(Recorded data)
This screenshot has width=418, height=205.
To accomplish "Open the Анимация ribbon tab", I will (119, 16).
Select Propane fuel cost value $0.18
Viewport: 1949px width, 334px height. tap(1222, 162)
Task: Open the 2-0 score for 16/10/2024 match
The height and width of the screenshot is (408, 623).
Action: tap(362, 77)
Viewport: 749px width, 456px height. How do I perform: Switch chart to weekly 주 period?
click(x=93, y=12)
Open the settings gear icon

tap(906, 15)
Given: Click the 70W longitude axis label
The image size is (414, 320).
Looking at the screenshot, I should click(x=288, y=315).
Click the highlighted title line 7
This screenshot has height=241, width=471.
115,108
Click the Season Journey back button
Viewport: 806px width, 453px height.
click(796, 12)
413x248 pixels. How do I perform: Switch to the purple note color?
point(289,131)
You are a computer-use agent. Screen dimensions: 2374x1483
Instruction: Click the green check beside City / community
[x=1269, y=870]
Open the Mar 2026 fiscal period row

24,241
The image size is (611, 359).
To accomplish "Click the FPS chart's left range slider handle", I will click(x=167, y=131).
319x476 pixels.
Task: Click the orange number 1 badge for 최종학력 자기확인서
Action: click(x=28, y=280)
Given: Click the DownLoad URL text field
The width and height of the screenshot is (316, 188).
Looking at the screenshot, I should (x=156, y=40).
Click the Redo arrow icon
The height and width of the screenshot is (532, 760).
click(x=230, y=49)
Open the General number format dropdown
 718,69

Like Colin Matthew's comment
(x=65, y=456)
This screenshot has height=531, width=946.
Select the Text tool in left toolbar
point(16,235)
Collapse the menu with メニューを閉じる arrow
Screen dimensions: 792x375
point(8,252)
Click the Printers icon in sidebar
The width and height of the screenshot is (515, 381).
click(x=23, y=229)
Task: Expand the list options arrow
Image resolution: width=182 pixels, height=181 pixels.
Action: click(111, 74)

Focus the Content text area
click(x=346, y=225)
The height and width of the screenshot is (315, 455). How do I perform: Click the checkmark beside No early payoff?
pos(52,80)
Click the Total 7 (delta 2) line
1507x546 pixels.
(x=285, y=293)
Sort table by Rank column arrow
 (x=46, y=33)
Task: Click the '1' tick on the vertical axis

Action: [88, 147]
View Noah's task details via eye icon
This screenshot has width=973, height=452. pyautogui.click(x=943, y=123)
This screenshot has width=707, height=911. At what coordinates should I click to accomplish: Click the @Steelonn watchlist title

* **Required work**: Can you repeat every one of the items above, word for word and in the same order?

* **Answer for the task**:
This screenshot has width=418, height=205.
To accomplish "Open the Анимация ribbon tab", I will (119, 16).
Select Propane fuel cost value $0.18
Viewport: 1949px width, 334px height. tap(1222, 162)
Task: Open the 2-0 score for 16/10/2024 match
The height and width of the screenshot is (408, 623).
Action: tap(362, 77)
Viewport: 749px width, 456px height. How do I perform: Switch chart to weekly 주 period?
click(x=93, y=12)
Open the settings gear icon

tap(906, 15)
Given: Click the 70W longitude axis label
The image size is (414, 320).
Looking at the screenshot, I should click(x=288, y=315).
Click the highlighted title line 7
This screenshot has height=241, width=471.
115,108
Click the Season Journey back button
Viewport: 806px width, 453px height.
click(796, 12)
413x248 pixels. How do I perform: Switch to the purple note color?
point(289,131)
You are a computer-use agent. Screen dimensions: 2374x1483
Instruction: Click the green check beside City / community
[x=1269, y=870]
Open the Mar 2026 fiscal period row

24,241
The image size is (611, 359).
To accomplish "Click the FPS chart's left range slider handle", I will click(x=167, y=131).
319x476 pixels.
Task: Click the orange number 1 badge for 최종학력 자기확인서
Action: click(x=28, y=280)
Given: Click the DownLoad URL text field
The width and height of the screenshot is (316, 188).
Looking at the screenshot, I should (x=156, y=40).
Click the Redo arrow icon
The height and width of the screenshot is (532, 760).
click(x=230, y=49)
Open the General number format dropdown
 718,69

Like Colin Matthew's comment
(x=65, y=456)
This screenshot has height=531, width=946.
Select the Text tool in left toolbar
point(16,235)
Collapse the menu with メニューを閉じる arrow
Screen dimensions: 792x375
point(8,252)
Click the Printers icon in sidebar
The width and height of the screenshot is (515, 381).
click(x=23, y=229)
Task: Expand the list options arrow
Image resolution: width=182 pixels, height=181 pixels.
Action: click(111, 74)

Focus the Content text area
click(x=346, y=225)
The height and width of the screenshot is (315, 455). How do I perform: Click the checkmark beside No early payoff?
pos(52,80)
Click the Total 7 (delta 2) line
1507x546 pixels.
(x=285, y=293)
Sort table by Rank column arrow
 (x=46, y=33)
Task: Click the '1' tick on the vertical axis

Action: [88, 147]
View Noah's task details via eye icon
This screenshot has width=973, height=452. pyautogui.click(x=943, y=123)
This screenshot has width=707, height=911. At what coordinates should I click to accomplish: Click the @Steelonn watchlist title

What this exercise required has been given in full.